Start of Supplied data

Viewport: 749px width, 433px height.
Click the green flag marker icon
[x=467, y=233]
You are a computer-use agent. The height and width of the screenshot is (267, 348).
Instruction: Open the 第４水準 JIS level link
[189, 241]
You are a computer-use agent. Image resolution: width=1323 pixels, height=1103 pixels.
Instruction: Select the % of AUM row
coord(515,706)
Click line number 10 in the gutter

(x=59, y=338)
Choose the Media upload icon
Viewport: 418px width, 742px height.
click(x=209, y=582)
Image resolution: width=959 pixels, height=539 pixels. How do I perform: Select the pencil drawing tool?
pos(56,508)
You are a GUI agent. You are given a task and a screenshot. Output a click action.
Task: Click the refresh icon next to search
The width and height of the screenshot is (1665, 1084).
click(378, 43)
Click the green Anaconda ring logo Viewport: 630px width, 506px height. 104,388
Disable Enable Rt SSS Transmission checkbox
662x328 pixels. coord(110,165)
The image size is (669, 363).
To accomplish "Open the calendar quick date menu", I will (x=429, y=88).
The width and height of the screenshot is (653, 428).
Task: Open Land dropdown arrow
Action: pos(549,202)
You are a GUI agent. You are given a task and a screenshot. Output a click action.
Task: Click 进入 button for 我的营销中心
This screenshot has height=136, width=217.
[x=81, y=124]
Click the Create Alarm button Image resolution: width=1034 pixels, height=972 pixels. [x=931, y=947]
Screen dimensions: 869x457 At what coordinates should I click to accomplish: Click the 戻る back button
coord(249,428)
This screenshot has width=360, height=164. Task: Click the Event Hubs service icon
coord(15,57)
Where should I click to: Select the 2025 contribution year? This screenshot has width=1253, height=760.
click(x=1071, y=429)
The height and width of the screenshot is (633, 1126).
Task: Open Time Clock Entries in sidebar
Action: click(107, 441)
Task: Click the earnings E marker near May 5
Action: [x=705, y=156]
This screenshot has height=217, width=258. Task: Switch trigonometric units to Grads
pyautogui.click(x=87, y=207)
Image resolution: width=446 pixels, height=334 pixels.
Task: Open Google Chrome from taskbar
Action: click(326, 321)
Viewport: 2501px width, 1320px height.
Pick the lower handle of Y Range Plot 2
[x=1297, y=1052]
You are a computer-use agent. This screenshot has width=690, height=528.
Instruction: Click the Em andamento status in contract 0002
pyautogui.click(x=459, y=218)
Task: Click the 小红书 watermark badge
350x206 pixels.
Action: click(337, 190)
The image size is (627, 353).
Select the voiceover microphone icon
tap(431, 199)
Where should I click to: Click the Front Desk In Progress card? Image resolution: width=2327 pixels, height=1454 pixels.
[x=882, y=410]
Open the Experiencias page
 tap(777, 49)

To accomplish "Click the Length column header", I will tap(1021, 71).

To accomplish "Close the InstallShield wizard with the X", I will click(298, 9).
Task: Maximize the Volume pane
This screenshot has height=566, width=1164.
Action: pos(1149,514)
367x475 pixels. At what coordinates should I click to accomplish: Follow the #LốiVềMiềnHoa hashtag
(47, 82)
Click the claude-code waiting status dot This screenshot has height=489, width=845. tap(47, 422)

End of Supplied data

* What is expected
Add 25 to every coordinate in the answers of the records, beginning with the line containing "The image size is (627, 353)." and running through the line containing "tap(777, 49)". Write out only those lines in full, with the requests included.

* Task answer
The image size is (627, 353).
Select the voiceover microphone icon
tap(456, 224)
Where should I click to: Click the Front Desk In Progress card? Image resolution: width=2327 pixels, height=1454 pixels.
[x=907, y=435]
Open the Experiencias page
 tap(802, 74)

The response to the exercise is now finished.